===== Input data

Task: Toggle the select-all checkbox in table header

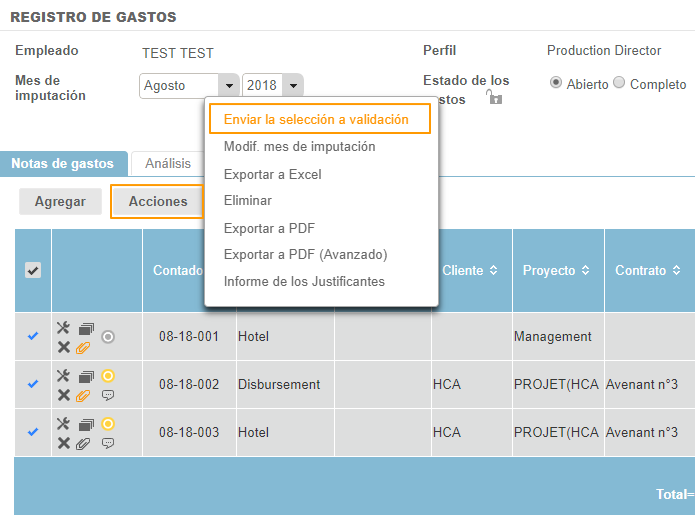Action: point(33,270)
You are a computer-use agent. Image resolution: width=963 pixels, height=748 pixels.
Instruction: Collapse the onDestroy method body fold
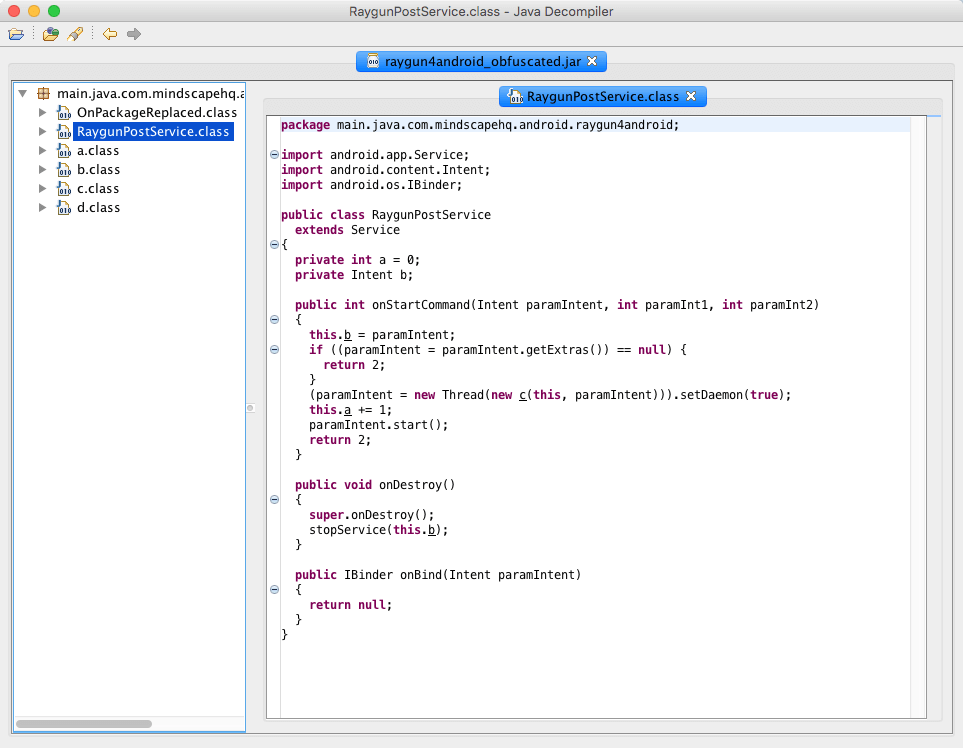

==========
===== Input data

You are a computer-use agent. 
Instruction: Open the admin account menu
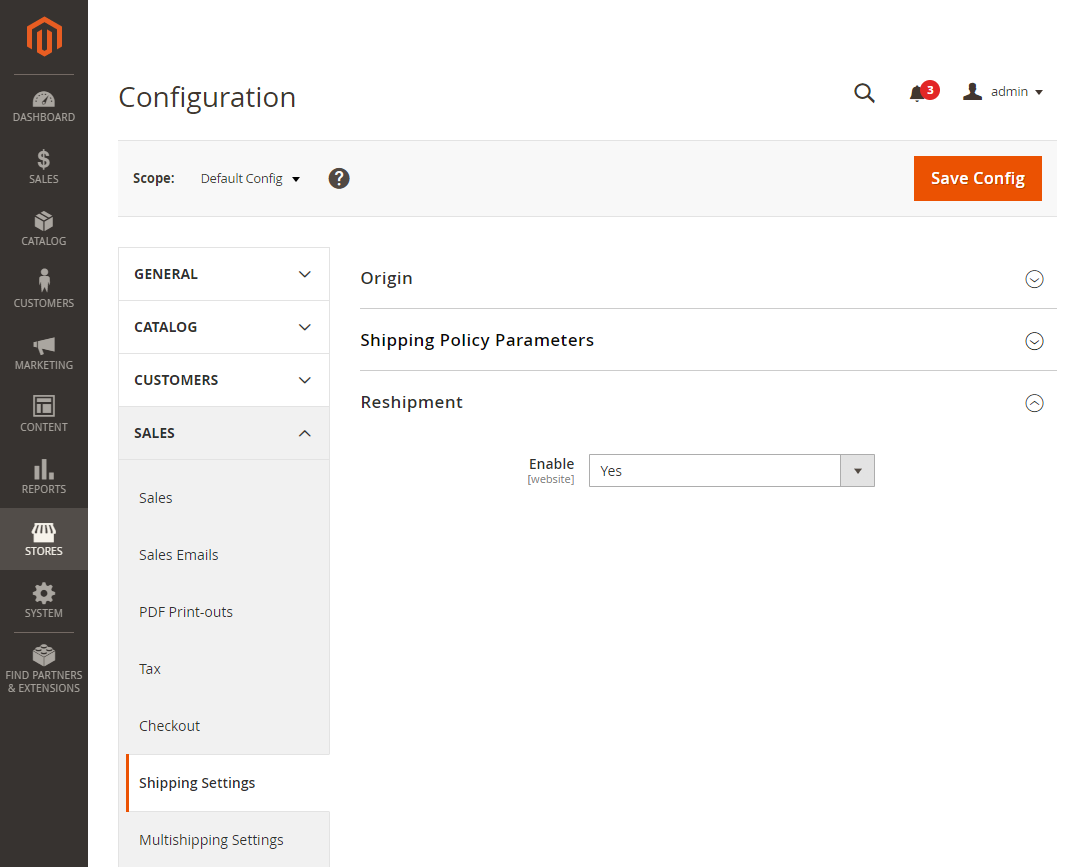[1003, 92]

==========
===== Input data

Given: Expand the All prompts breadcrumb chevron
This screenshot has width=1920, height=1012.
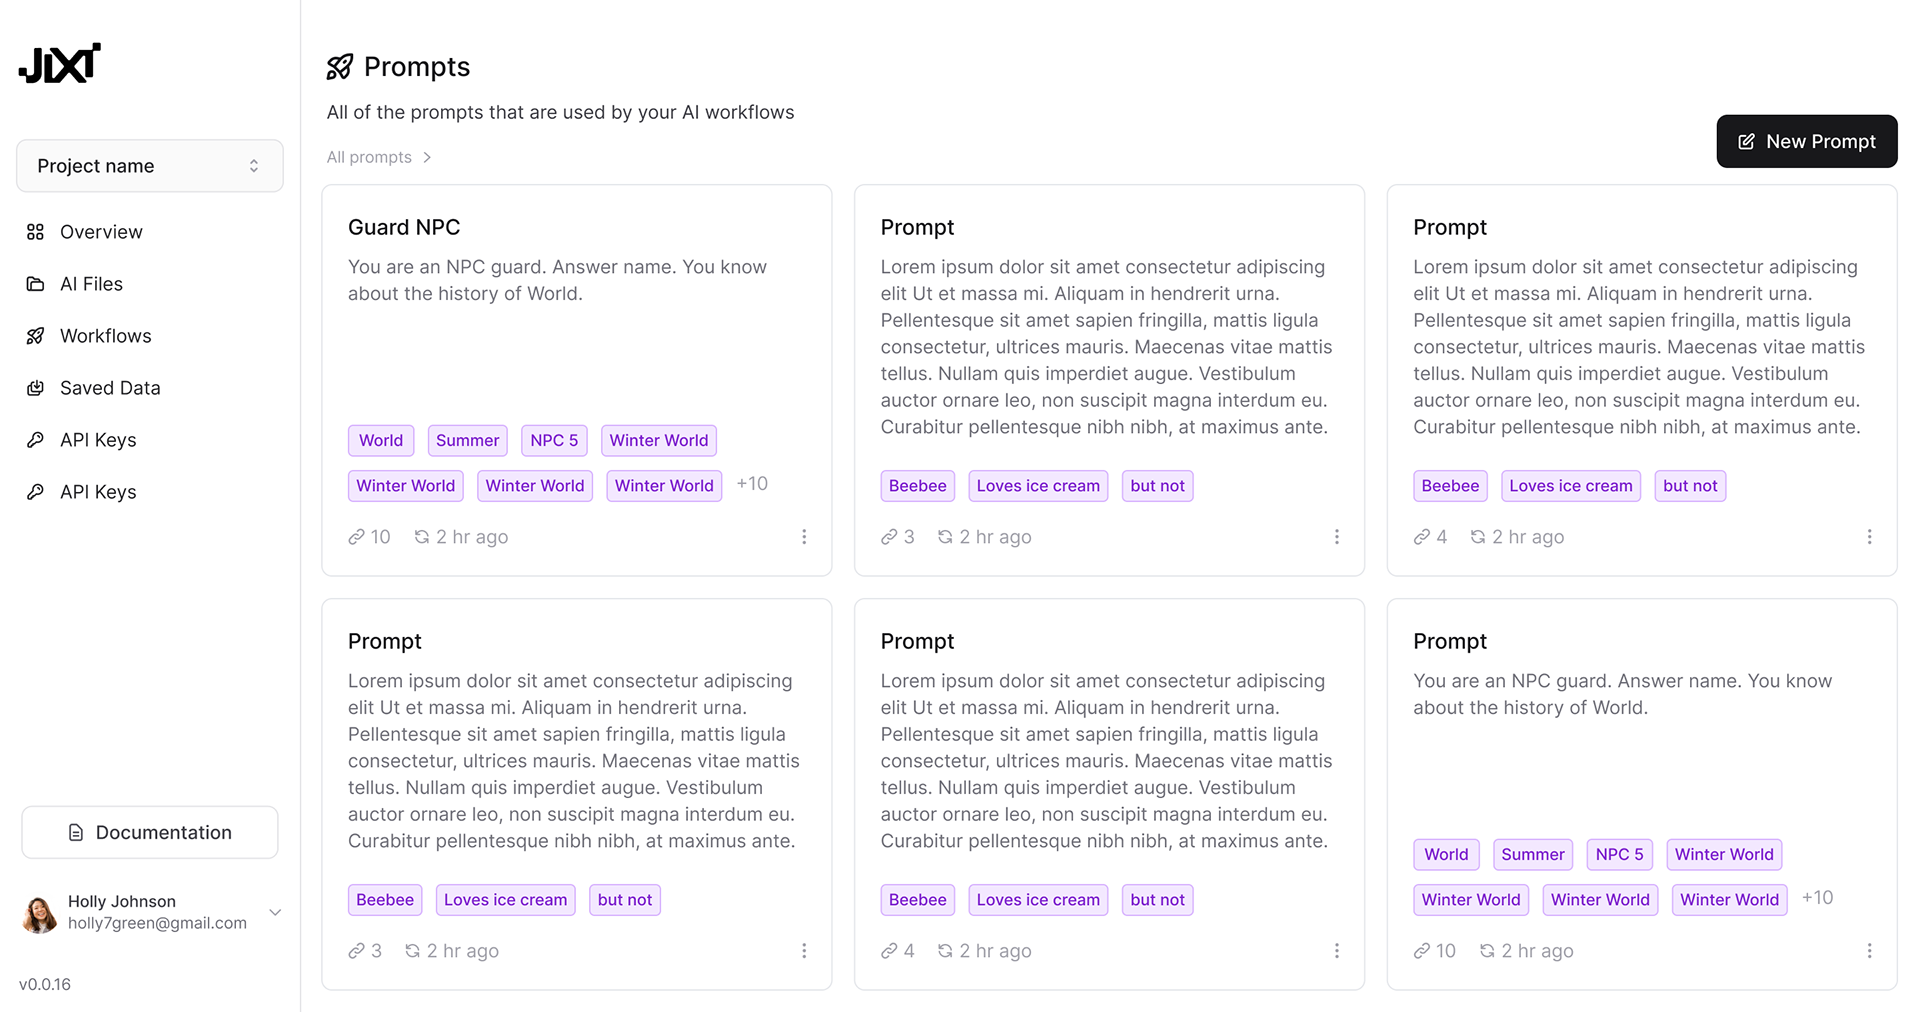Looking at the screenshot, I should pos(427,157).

==========

### Task directions
Word for word, restate the lines of the listing above starting at the line with "You are a computer-use agent. Image" and ending at the line with "Instruction: Collapse the", and nothing outside them.

### Solved exercise
You are a computer-use agent. Image resolution: width=963 pixels, height=748 pixels.
Instruction: Collapse the onDestroy method body fold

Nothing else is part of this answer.